__Given data__
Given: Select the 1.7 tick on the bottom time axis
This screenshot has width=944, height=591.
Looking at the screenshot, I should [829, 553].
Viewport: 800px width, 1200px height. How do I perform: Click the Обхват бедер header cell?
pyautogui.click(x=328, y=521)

--

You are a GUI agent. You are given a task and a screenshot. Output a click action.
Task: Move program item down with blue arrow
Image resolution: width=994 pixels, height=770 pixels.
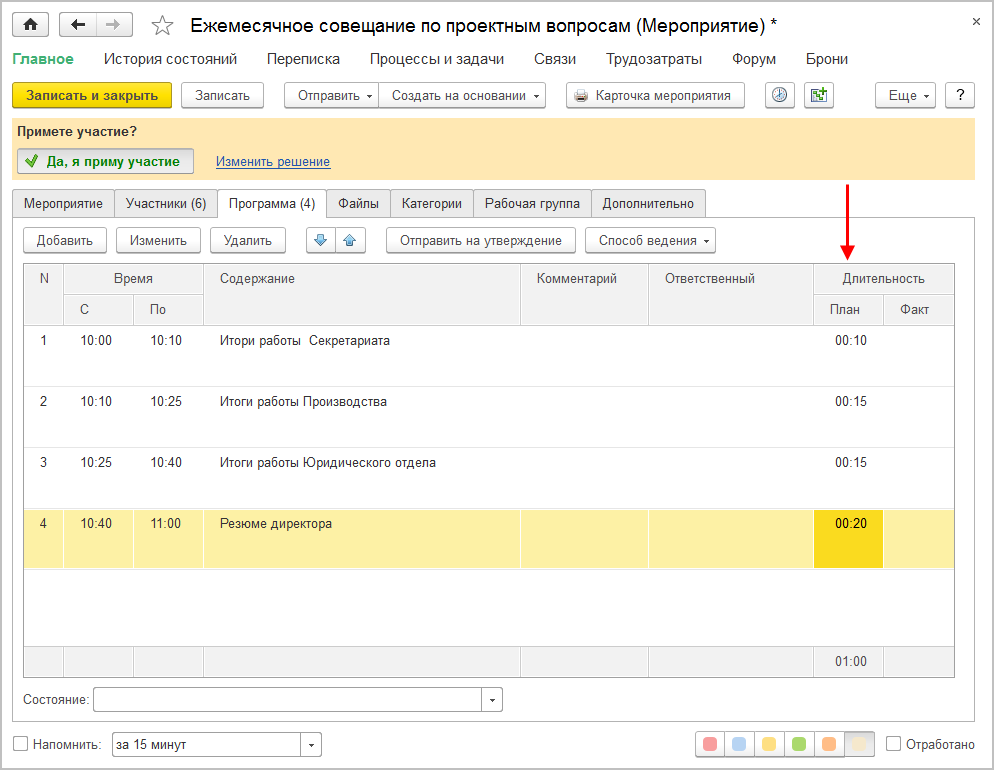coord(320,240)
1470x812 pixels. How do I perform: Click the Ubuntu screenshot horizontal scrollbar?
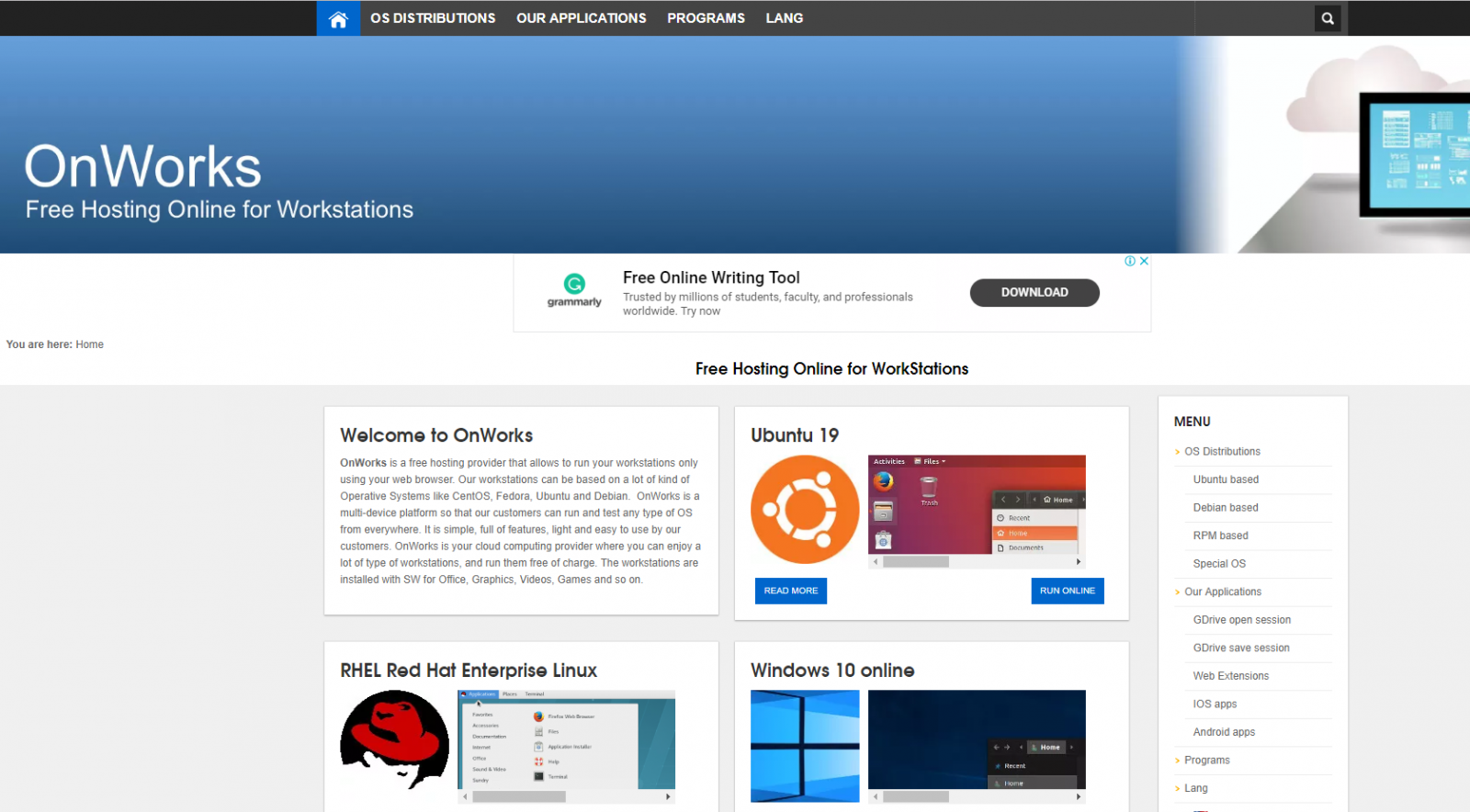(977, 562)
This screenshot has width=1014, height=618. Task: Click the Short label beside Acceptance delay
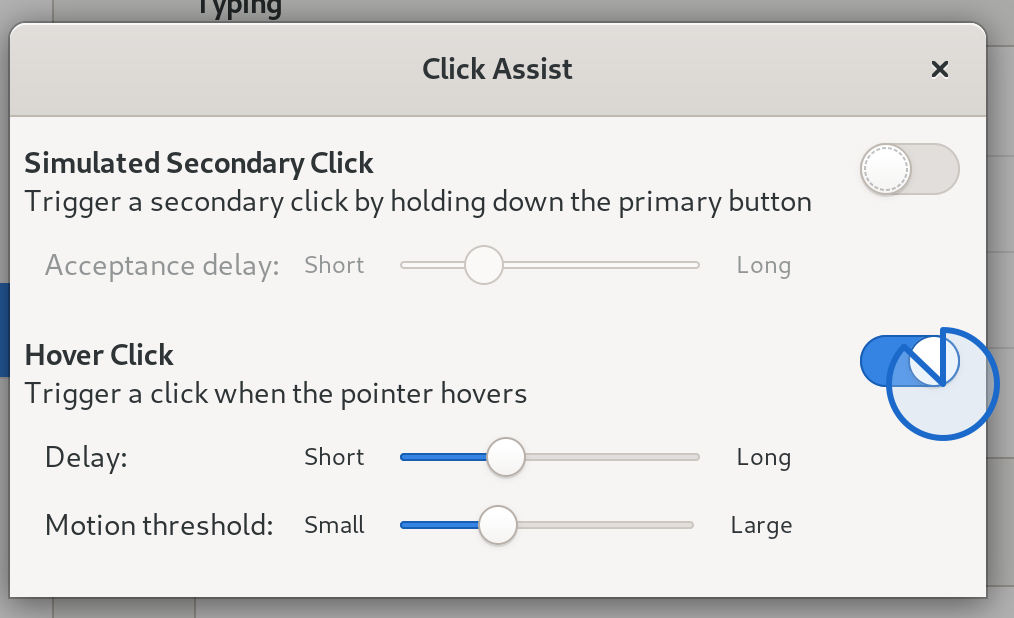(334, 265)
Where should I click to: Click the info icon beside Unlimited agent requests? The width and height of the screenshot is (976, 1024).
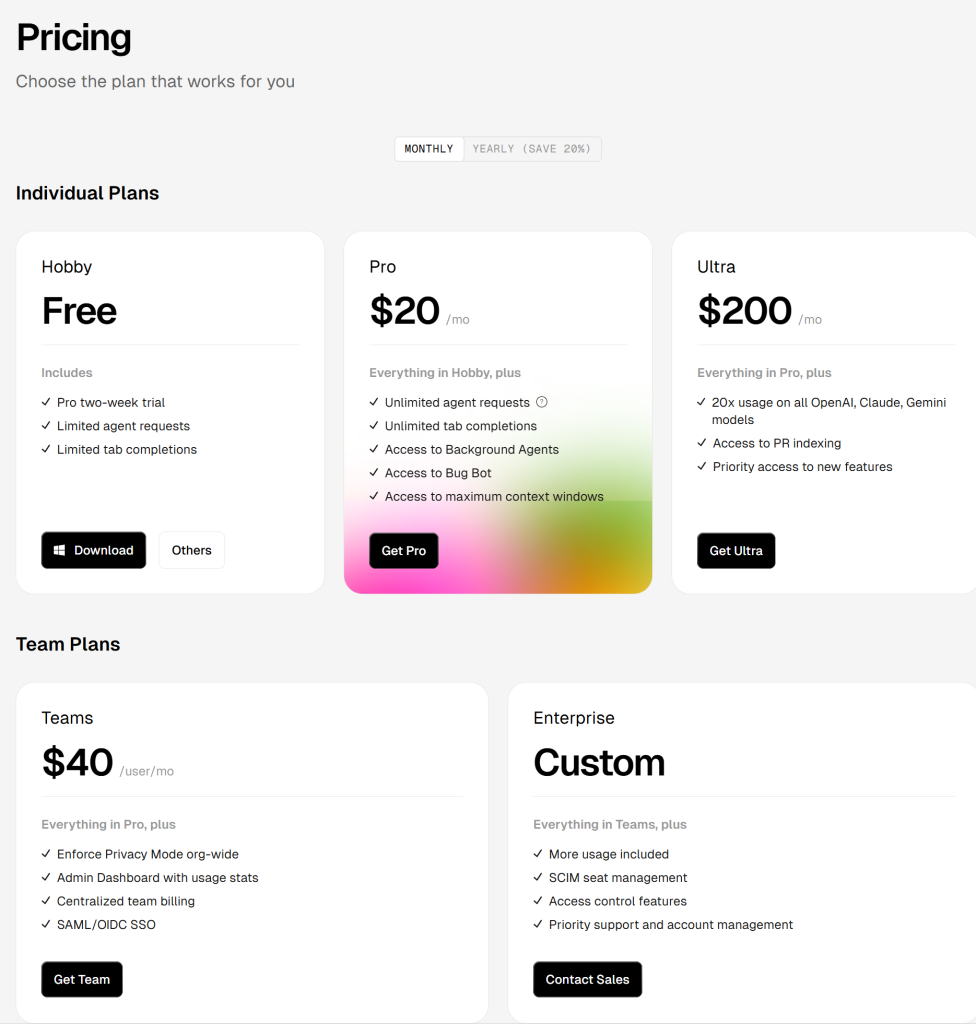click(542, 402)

...

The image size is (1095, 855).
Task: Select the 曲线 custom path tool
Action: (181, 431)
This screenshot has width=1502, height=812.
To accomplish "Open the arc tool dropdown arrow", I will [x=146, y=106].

__Instructions to follow__
To answer, state the number of lines in the records holding the string "arrow", and leave out everything else.

__Expected answer__
2